---------- Articolo

Conlon Nancarrow ha mescolato tempi e metri diversi, ritmi differenti, accelerazioni e rallentamenti, concrezioni di suoni che precipitano e gingilli rarefatti, improvvisi. Ha messo insieme velocità in rapporti impensabili, espressi da radici quadrate, frazioni, canoni combinati irrazionalmente, decimali dopo la virgola, strati di voci giustapposti, aggregati, in frizione scintillante. Ha sfruttato la litigiosità delle parti per un esito in cui niente va a posto, niente si adegua, niente cede al rivale, niente aliena proprietà per un bene comune. Eppure tutto sta insieme, senza rompersi e, però, anche senza impecorirsi. Il magnifico Nancarrow ha fatto questo in tutta la sua opera, la quale è fuori dalla portata di mani umane su tastiere lisce in cui tutto è o bianco o nero. Ha fatto questo per i suoni poveracci della pianola meccanica.

E, in un gruppetto di studi, Nancarrow ha raddoppiato il gioco, segnalando l’inizio di una moltiplicazione e non solo di una somma, vale a dire indicando un territorio dalla soglia dell’uno per due e non da quella dell’uno più uno, che a tutta prima sembrano la medesima soglia, però non lo sono, componendo per due pianole in reciproco rapporto casuale. Ciascuna vada secondo le proprie meccaniche, srotoli il proprio rullo come gli va, libera, e insieme ci diano il responso; pronti? via!

--------------------
---------- Record forniti

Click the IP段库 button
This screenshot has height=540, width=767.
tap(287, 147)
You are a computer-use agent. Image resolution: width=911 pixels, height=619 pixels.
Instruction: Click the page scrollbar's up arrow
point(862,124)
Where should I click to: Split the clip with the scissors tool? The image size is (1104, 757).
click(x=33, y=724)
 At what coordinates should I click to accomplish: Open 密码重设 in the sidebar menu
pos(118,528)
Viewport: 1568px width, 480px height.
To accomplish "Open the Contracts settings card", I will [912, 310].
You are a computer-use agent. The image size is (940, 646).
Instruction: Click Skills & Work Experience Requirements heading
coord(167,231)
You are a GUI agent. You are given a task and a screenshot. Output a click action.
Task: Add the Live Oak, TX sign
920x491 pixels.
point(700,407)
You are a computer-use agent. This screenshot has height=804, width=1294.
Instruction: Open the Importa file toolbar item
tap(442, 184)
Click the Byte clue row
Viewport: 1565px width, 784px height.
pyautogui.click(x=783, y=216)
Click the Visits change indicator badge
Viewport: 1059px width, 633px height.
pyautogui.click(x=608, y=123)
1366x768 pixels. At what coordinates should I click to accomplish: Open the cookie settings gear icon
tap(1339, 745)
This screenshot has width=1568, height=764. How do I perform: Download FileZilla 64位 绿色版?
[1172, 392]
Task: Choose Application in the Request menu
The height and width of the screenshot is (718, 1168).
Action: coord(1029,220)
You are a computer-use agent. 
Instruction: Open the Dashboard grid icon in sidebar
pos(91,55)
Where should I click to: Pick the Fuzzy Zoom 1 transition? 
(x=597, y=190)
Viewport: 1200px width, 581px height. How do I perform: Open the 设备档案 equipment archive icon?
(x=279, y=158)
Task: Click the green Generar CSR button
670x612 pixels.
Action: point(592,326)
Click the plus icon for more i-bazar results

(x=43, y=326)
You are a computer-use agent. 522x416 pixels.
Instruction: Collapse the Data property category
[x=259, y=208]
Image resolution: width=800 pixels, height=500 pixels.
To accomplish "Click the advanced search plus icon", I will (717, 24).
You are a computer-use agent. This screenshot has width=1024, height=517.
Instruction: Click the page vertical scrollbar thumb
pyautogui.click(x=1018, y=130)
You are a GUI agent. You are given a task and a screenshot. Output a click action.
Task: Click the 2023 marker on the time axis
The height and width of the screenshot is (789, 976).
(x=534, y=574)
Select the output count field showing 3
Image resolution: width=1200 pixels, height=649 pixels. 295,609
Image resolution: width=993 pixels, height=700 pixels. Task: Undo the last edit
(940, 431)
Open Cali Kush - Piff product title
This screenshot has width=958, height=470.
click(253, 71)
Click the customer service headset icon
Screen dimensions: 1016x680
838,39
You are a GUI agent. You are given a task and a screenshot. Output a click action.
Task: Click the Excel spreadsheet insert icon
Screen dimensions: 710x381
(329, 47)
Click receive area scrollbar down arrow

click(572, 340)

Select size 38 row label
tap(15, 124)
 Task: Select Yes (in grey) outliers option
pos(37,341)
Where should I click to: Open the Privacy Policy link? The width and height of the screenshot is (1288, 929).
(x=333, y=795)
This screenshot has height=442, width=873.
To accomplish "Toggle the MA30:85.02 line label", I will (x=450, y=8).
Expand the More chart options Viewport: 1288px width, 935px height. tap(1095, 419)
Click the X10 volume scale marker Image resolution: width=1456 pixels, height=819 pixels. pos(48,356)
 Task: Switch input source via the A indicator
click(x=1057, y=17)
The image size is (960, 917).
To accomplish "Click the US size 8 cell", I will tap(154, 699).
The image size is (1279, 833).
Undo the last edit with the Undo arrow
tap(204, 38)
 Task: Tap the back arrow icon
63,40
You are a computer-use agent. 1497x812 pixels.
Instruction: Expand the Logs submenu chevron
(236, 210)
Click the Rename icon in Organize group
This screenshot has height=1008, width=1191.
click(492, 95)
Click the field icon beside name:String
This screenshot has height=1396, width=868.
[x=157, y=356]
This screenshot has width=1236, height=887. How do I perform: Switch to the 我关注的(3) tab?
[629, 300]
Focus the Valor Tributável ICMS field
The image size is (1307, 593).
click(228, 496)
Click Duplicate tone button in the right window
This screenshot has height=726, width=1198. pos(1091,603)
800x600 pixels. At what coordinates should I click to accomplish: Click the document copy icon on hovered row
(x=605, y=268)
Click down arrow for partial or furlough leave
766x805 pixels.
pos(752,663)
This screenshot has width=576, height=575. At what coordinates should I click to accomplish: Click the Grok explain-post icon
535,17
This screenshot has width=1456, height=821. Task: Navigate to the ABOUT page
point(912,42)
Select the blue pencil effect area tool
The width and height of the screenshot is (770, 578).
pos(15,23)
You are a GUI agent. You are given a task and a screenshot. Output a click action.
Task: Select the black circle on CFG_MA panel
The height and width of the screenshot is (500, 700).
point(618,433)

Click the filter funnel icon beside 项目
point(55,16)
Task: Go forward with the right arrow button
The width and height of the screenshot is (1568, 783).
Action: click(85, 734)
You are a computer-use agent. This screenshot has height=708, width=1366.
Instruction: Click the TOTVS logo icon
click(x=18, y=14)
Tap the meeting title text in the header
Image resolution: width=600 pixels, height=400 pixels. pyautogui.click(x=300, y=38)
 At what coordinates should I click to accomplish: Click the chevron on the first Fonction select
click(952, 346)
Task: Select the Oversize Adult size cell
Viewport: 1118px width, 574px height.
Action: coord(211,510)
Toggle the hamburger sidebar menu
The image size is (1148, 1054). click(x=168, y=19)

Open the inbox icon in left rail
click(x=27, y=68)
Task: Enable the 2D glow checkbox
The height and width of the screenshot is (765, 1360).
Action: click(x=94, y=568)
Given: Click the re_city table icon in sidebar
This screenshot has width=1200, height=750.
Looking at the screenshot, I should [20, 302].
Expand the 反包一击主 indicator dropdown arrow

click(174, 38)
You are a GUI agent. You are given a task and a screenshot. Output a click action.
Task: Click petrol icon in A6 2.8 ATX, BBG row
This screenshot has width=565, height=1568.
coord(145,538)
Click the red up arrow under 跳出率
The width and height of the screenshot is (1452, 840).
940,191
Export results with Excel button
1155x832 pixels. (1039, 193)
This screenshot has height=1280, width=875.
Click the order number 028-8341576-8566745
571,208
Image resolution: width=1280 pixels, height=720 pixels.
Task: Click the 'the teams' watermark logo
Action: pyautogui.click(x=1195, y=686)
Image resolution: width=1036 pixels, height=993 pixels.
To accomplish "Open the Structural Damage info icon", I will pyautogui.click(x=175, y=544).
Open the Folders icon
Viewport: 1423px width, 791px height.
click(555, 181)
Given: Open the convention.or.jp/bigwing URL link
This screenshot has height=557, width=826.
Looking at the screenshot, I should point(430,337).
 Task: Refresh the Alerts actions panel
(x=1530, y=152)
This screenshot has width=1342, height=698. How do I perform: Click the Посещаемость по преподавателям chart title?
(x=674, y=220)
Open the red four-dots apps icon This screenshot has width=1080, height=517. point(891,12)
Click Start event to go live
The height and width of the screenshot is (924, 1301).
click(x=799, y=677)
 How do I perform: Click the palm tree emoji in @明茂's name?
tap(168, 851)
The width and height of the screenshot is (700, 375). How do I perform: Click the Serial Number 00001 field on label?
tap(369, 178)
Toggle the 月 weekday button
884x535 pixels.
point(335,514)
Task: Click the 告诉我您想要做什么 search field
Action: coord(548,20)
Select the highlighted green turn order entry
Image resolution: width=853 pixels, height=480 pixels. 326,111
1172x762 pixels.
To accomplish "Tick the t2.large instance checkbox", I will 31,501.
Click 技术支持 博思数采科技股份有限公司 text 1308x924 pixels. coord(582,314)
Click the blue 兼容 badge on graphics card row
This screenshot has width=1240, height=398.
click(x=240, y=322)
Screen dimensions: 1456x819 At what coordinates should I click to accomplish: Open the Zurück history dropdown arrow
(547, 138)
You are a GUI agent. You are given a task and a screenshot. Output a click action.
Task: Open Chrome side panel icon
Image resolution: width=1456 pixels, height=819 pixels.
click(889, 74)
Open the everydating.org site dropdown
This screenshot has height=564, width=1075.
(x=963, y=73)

--------------------

- Compito richiesto A:
Secondo l'articolo, per quante pianole Nancarrow ha composto in un gruppetto di studi?
- Compito richiesto B:
Trascrivi fedelmente dall'articolo il passo che va da «E, in un gruppetto» fino a «responso; pronti? via!».

- Risposta esercizio A:
Per due pianole, in reciproco rapporto casuale.

- Risposta esercizio B:
E, in un gruppetto di studi, Nancarrow ha raddoppiato il gioco, segnalando l’inizio di una moltiplicazione e non solo di una somma, vale a dire indicando un territorio dalla soglia dell’uno per due e non da quella dell’uno più uno, che a tutta prima sembrano la medesima soglia, però non lo sono, componendo per due pianole in reciproco rapporto casuale. Ciascuna vada secondo le proprie meccaniche, srotoli il proprio rullo come gli va, libera, e insieme ci diano il responso; pronti? via!